MP for Napierville
- In office February 8, 1883 – January 15, 1887
- Preceded by: Sixte Coupal dit la Reine
- Succeeded by: Louis Sainte-Marie

Personal details
- Born: November 24, 1856 Napierville, Canada East
- Died: May 8, 1939 (aged 82)
- Party: Liberal
- Occupation: Agent

= Médéric Catudal =

Canadian politician

Médéric Catudal (November 24, 1856 – May 8, 1939) was a Canadian politician, who represented the electoral district of Napierville in the House of Commons of Canada from February 8, 1883 to January 15, 1887. He was a member of the Liberal Party.
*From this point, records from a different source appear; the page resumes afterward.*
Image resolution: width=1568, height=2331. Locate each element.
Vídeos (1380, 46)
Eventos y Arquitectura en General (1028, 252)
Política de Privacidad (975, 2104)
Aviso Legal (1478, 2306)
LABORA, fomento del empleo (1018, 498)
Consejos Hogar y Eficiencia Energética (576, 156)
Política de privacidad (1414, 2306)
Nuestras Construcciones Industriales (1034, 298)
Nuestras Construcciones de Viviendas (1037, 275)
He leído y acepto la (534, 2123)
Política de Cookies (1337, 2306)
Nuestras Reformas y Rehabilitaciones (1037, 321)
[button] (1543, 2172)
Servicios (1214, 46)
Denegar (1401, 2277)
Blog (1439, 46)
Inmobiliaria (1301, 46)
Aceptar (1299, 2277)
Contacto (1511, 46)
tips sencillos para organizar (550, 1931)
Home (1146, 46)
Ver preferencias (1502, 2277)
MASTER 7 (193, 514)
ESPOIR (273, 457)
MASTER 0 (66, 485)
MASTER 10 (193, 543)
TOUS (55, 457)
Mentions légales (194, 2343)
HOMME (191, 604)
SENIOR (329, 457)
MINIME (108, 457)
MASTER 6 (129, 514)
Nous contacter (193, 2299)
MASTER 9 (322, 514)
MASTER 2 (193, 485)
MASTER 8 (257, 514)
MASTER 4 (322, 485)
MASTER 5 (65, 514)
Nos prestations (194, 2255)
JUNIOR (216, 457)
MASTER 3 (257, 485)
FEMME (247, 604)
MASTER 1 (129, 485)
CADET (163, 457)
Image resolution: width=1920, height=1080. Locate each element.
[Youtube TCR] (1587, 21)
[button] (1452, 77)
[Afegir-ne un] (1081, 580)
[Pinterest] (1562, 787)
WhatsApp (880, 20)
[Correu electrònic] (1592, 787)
Catudal was born in Napierville, Canada East, the son of Toussaint Catudal and Marie-Marceline Poissant. He married Marie-Louise Clara Paquin in the United States on May 15, 1884, and emigrated from Canada to the United States sometime after the end of his term in Parliament. The 1900 US census shows that he was living in Campbell, Nebraska. By 1910, the US Census shows that he and his family were living at 1126 Grandview Street in Los Angeles, California.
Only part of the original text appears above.